Kids teeth get 2nd chance with stem cells

It's not at all unusually for kids to trip and fall, and hit their their teeth. In fact it's estimated that nearly 50% of children suffer some injury to a tooth during childhood.

When that trauma affects an immature permanent tooth, it can hinder blood supply and root development, resulting in what is essentially a "dead" tooth.

Now researchers in Pennsylvania & China have moved to Phase 1 trials using stem cell to as new approach to try and return normal tooth sensation and vitality to teeth suffering trauma. 

Clinical trials, jointly led by Songtao Shi of the University of Pennsylvania and Yan Jin, Kun Xuan, and Bei Li of the Fourth Military Medicine University in Xi'an, China, have published their work using stem cells extracted from the patient's baby teeth in the journal Science Translational Medicine.
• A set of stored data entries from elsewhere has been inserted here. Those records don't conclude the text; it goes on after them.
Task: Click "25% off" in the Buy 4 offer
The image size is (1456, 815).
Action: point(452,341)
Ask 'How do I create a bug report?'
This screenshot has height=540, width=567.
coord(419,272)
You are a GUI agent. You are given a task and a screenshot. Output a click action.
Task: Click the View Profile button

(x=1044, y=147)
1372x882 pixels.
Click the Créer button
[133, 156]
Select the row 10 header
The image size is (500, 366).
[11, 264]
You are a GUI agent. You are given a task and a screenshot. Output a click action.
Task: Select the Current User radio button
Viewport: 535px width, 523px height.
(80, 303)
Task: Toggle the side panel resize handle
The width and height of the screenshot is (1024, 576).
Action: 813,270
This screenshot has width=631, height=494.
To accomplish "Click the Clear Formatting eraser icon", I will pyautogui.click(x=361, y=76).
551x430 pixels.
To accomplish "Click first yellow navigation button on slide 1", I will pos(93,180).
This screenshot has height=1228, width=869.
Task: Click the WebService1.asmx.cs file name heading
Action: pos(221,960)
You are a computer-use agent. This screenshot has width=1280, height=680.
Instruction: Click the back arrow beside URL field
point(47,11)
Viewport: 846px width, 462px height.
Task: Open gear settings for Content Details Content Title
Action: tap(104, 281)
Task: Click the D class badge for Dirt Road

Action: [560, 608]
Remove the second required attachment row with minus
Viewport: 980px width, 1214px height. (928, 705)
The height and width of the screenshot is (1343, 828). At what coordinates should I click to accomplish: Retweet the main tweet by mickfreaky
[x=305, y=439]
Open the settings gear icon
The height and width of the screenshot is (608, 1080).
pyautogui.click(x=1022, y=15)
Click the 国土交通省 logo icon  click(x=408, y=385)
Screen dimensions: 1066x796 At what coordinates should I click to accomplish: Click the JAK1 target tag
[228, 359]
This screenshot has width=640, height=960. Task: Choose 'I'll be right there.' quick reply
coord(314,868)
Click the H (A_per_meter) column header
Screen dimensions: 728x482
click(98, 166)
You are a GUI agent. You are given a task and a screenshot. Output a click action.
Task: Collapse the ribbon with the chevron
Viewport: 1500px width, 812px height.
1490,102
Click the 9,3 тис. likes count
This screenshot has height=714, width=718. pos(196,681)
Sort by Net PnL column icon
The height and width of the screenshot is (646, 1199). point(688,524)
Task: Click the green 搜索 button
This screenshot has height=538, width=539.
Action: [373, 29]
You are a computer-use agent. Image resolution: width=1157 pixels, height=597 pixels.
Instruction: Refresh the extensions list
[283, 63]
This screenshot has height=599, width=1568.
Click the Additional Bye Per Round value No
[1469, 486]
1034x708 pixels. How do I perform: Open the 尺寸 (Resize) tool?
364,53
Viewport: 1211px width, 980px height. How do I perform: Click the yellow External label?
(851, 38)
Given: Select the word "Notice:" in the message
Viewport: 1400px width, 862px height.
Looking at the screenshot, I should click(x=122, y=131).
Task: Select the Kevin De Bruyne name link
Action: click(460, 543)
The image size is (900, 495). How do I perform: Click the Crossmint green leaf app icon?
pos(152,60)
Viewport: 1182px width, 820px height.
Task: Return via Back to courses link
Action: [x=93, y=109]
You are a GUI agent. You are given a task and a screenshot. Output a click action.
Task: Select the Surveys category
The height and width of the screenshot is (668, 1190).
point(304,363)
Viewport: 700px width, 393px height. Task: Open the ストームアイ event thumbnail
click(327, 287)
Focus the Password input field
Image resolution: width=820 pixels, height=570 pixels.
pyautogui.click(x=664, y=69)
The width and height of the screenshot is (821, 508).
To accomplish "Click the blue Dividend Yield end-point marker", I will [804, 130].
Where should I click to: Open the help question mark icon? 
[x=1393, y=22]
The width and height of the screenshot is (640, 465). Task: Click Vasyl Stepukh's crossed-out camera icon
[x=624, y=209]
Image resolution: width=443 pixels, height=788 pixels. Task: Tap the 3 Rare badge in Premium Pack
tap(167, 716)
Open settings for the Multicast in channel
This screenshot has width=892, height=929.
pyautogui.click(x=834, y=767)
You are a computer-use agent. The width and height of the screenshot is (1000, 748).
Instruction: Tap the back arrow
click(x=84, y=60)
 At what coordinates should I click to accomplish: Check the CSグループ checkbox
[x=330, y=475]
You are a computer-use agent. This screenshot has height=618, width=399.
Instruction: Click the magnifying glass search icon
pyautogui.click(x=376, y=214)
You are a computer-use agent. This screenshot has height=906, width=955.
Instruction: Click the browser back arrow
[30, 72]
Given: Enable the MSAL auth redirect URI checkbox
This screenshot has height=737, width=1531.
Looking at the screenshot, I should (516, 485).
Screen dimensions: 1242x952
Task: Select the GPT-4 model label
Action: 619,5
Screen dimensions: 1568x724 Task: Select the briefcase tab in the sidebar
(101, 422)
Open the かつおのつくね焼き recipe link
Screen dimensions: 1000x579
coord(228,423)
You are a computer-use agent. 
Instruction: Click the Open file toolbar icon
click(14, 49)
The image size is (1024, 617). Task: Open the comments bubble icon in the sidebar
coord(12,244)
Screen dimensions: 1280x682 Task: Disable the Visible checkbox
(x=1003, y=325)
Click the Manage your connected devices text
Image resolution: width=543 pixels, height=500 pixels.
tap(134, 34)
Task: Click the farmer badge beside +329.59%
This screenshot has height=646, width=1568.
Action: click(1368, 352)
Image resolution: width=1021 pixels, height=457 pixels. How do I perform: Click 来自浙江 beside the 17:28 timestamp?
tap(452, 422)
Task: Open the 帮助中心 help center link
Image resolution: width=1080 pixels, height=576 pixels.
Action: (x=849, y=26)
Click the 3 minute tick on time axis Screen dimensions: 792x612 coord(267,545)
"This treatment gives patients sensation back in their teeth. If you give them a warm or cold stimulation, they can feel it; they have living teeth again," says Shi, professor and chair in the Department of Anatomy and Cell Biology in Penn's School of Dental Medicine. "So far we have follow-up data for two, two and a half, even three years and have shown it's a safe and effective therapy."

The team have been working for over 10 yrs testing the possibilities of dental stem cells.  They have learned how these dental stem cells, officially called human deciduous pulp stem cells (hDPSC), work and how they could be safely employed to regrow dental tissue, known as pulp.

During the Phase I trial, of 40 children who had each injured one a permanent incisors and still had baby teeth 30 were assigned to hDPSC treatment and 10 to the control treatment (apexification).

Results shows that patients who received stem cells (hDPSCs) had more signs than the control group of healthy root development and thicker dentin (the hard part of a tooth) as well as increased blood flow.

What we find super exciting is that when researchers had the opportunity to directly examine the tissue of a treated tooth (when a patient reinjured the treated tooth and had to have it extracted), they found that the implanted stem cells regenerated different components of dental pulp, including the cells that produce dentin, connective tissue, and blood vessels.

While this looks really promising we have to remember it's still early days in the clinical trail process.  The next step is to secure FDA approval to conduct clinical trials using hDPSCs in the United States.

And so far this only works when using a patient's own tooth stem cells as this reduces the chances of immune rejection.  That means it's not possible in adult patients who have lost all of their baby teeth.  But the good news is that the team are now testing the use of allogenic stem cells, or cells donated from another person, to regenerate dental tissue in adults.

The research was supported by the National Key Research and Development Program of China, the Natural Science Foundation of China and a pilot grant from Penn Dental Medicine.